**Provided data**
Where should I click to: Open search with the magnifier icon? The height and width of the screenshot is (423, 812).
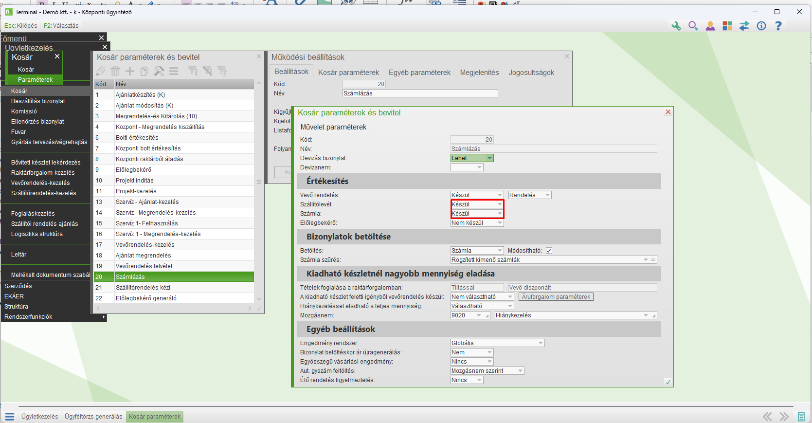pos(693,26)
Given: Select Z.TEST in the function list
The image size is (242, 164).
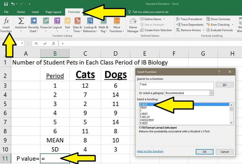Looking at the screenshot, I should pos(144,114).
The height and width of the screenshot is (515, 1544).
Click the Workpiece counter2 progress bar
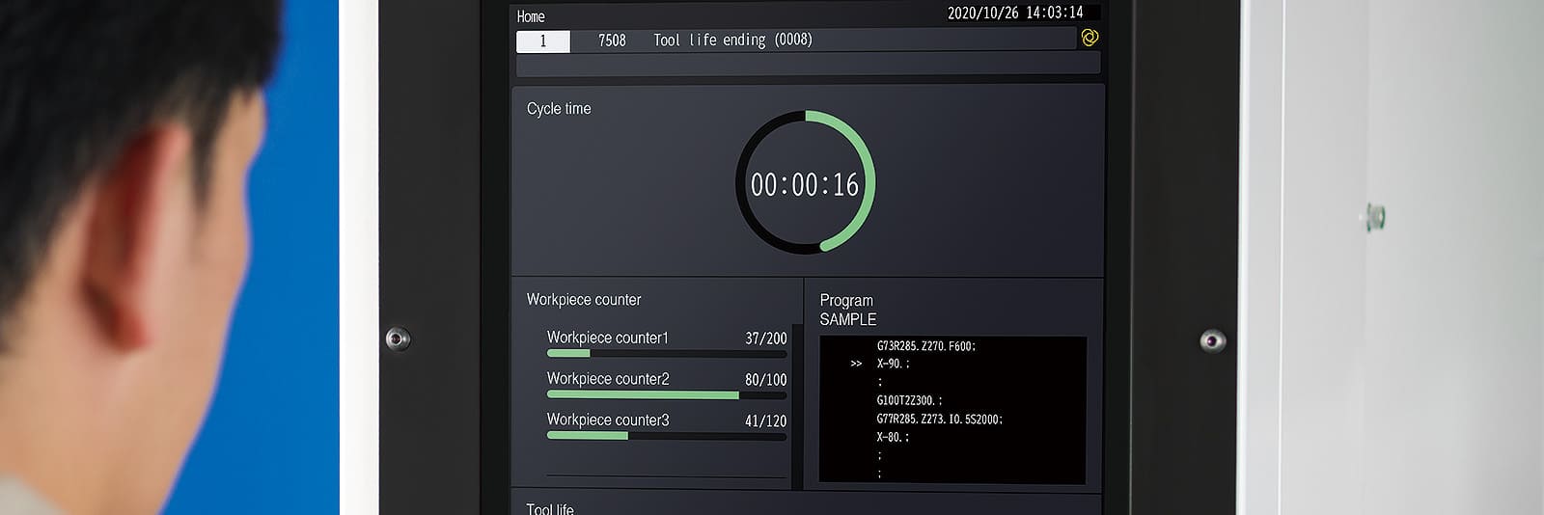666,394
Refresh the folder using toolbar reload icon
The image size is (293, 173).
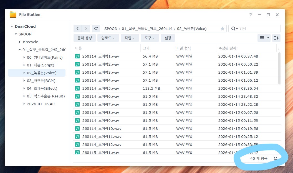point(96,29)

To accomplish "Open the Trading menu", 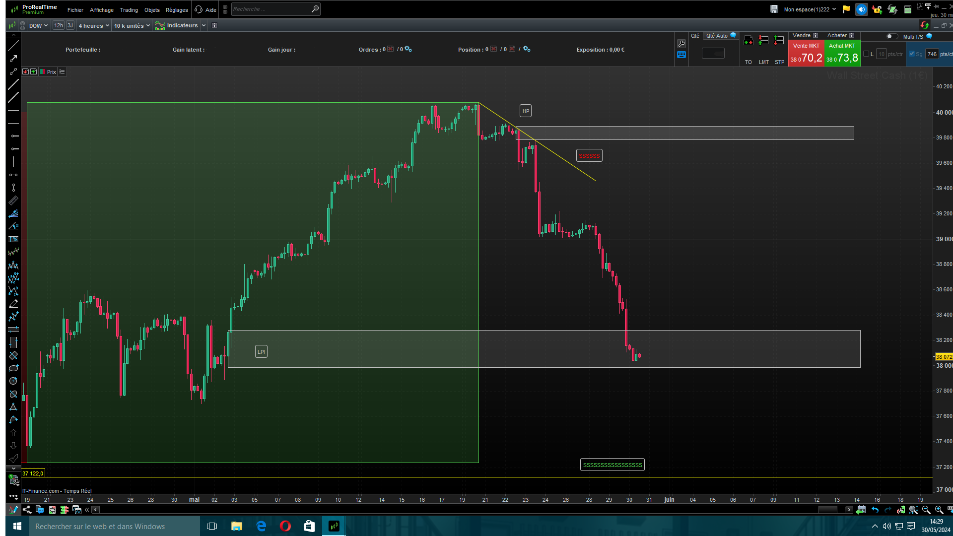I will 129,10.
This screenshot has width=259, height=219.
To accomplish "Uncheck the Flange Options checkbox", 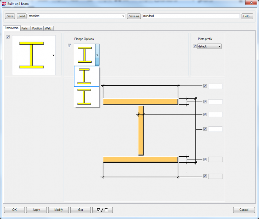I will (70, 45).
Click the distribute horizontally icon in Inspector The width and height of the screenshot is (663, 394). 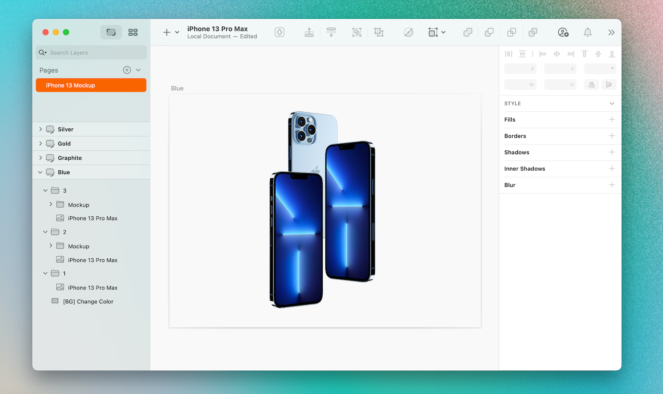[508, 54]
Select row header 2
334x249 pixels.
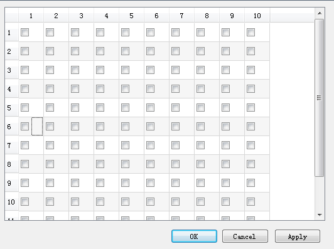[12, 51]
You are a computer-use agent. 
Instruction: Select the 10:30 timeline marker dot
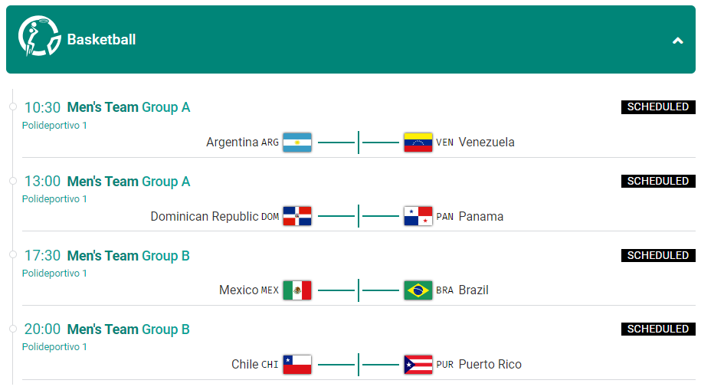13,107
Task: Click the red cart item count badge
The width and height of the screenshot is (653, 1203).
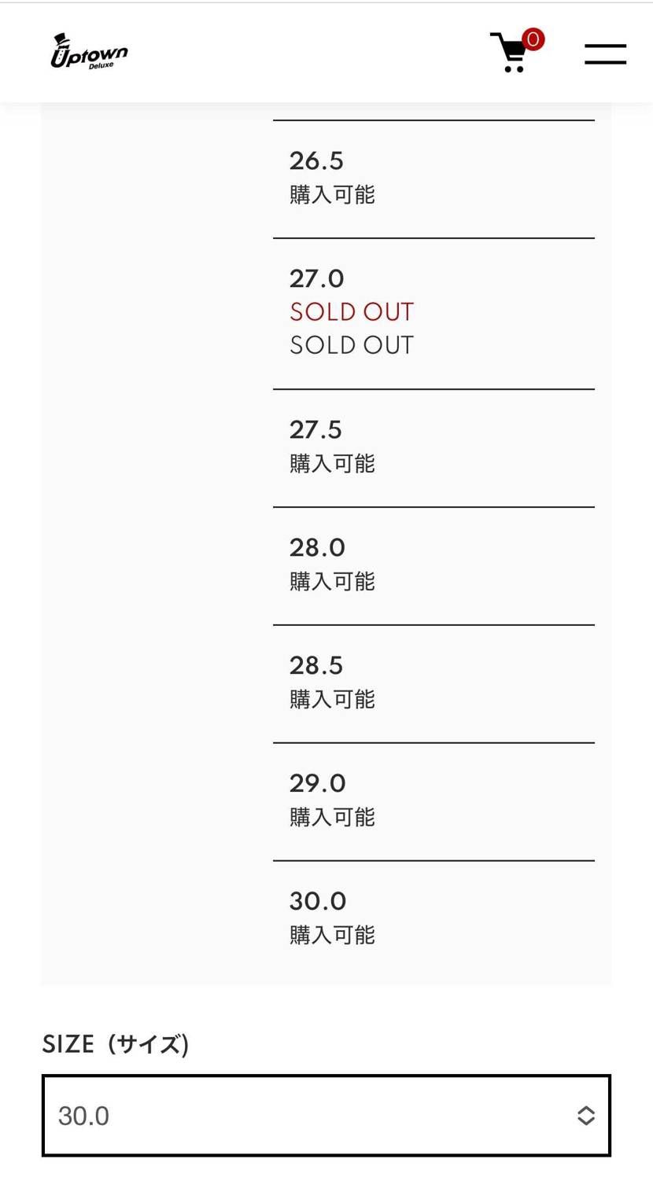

**What this task involves**
Please lay out the items from the start of the list through the line containing "point(96,29)" as a two-column CSV with the headers instruction and location. Give one row per item, with its text and its answer each in a single quoted field, line breaks replaced by spaces, and the pictures left out.

**Solution to this problem**
instruction,location
"Where should I click to: Open search with the magnifier icon? The height and width of the screenshot is (423, 812).","pos(693,26)"
"Given: Select Z.TEST in the function list The image size is (242, 164).","Looking at the screenshot, I should pos(144,114)."
"The height and width of the screenshot is (515, 1544). Click the Workpiece counter2 progress bar","666,394"
"Refresh the folder using toolbar reload icon The image size is (293, 173).","point(96,29)"